Assignment :: Copy out the stretch from the line containing "Locate an element on the screen. The height" through the line containing "center [411, 400].", substituting "left-axis-tick-label" for "y-tick-label-left" and keeping everything else the same.

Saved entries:
-*-
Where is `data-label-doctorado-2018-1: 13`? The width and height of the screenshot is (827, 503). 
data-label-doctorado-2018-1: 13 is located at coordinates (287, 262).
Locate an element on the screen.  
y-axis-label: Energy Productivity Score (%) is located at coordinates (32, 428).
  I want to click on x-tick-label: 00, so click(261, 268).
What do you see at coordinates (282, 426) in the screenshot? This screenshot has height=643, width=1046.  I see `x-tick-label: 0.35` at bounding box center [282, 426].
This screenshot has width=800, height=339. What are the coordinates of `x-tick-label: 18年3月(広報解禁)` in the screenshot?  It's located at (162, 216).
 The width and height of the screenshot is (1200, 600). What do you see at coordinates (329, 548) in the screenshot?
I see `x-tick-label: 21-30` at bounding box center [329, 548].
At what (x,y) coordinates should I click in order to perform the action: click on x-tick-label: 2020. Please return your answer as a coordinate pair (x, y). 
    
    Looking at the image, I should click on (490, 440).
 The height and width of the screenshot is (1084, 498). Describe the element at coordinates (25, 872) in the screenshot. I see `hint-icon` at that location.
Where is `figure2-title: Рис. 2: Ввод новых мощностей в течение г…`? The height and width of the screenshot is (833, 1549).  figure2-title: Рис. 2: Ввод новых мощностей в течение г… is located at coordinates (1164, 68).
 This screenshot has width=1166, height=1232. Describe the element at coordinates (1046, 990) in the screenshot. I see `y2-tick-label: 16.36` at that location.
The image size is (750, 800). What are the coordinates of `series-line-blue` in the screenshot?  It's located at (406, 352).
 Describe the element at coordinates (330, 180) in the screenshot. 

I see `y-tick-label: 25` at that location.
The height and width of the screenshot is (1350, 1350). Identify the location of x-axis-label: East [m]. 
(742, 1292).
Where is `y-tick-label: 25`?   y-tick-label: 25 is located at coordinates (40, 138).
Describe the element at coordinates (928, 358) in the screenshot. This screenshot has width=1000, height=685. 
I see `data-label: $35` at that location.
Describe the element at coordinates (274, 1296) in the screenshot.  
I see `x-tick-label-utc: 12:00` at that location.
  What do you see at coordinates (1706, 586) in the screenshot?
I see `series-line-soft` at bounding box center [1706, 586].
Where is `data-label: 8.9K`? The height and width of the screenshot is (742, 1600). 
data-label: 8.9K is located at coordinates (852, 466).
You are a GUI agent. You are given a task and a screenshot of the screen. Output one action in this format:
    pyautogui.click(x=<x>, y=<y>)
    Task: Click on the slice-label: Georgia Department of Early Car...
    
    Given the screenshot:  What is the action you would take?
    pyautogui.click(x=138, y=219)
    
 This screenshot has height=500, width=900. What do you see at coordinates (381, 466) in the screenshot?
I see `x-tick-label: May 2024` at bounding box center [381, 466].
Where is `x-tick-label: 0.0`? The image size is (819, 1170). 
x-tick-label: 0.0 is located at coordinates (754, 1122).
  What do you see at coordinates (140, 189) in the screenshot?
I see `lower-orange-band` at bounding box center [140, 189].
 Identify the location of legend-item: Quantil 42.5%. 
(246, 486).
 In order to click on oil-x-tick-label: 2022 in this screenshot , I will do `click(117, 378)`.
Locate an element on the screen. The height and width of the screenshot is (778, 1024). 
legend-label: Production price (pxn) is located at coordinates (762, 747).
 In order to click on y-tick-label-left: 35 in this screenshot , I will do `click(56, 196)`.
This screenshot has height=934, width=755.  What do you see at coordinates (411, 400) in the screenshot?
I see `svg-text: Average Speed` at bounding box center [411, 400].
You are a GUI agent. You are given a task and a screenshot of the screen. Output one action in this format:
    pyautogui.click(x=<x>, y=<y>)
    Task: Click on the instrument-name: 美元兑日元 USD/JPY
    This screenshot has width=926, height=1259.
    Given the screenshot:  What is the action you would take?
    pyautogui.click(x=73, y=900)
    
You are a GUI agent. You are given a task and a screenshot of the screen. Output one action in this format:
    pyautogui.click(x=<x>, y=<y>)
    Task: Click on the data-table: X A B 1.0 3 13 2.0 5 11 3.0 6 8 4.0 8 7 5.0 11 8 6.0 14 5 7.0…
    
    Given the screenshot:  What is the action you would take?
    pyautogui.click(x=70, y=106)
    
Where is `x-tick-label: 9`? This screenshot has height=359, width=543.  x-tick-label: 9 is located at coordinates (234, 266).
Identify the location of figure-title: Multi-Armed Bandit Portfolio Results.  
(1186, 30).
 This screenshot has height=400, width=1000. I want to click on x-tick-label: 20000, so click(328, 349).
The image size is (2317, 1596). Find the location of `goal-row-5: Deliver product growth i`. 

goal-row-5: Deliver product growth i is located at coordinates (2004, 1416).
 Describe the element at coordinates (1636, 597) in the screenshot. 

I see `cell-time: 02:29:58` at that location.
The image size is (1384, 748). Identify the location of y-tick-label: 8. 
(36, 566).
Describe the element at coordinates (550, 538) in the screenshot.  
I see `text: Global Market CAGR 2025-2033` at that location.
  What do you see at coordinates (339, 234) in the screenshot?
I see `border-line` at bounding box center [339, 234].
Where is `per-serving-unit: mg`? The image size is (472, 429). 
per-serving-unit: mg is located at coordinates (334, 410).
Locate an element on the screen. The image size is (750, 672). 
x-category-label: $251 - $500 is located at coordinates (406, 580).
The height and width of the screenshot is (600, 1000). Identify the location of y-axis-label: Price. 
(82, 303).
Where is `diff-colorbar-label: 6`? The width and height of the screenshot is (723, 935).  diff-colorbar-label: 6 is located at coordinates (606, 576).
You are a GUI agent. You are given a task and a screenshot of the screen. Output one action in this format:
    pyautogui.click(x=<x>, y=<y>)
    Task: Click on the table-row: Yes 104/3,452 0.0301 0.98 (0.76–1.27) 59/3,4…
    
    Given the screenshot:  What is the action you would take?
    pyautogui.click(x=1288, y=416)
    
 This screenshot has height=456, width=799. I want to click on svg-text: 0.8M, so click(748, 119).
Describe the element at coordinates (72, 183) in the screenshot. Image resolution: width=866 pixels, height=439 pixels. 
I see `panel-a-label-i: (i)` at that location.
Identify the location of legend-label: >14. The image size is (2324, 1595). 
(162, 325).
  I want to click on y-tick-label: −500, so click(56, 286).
-*-
Written response ::
Locate an element on the screen. The height and width of the screenshot is (778, 1024). 
legend-label: Production price (pxn) is located at coordinates (762, 747).
 In order to click on left-axis-tick-label: 35 in this screenshot , I will do `click(56, 196)`.
This screenshot has height=934, width=755.  What do you see at coordinates (411, 400) in the screenshot?
I see `svg-text: Average Speed` at bounding box center [411, 400].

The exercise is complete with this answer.